Last Cert I took was

WHAT THE FUCK, I KNOW THIS BUT WHY
WHY ARE THEY ASKING THIS?...

It's edge-case within an edge-case type situations.

I guess proving you know this information does confirm a certain level of mastery of the subject.
 

Noodleface

A Mod Real Quick
37,961
14,508
Code management question bros:

We have our code base. It's based on a base code by a 3rd party vendor with all of our changes on top of it. It's pretty massive, around 22k files.

Every quarter we receive a drop from this 3rd party vendor that we need to merge into our code base. Due to the intermingling of code, I can't just copy and paste their code into ours as it will wipe out our stuff.

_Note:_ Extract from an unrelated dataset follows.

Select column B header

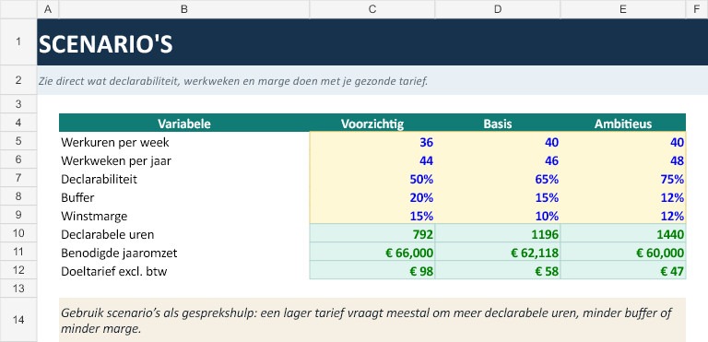[x=184, y=9]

On a small scale, just diffing the two codebases would be fine, but what's my best option when I'm dealing with such a massive behemoth? Is it still a manual diff?

Should I put their codebase on a separate repo/branch, merge, and deal with conflicts?
 

moontayle

Golden Squire
4,302
165
Google just announced the start of a new certification path for Android developers. I'm fully prepared to look at a some aspect of it and think something along those lines Vinen.
 

Vinen

God is dead
2,783
489
Google just announced the start of a new certification path for Android developers. I'm fully prepared to look at a some aspect of it and think something along those lines Vinen.
I'm working towards my VCDX right now. Been annoyingly taking the required Certificates for the Cloud Management Track as they won't let you do your Defense until you've completed then ;_______________;.
 

Cad

<Bronze Donator>
24,487
45,378
Code management question bros:

We have our code base. It's based on a base code by a 3rd party vendor with all of our changes on top of it. It's pretty massive, around 22k files.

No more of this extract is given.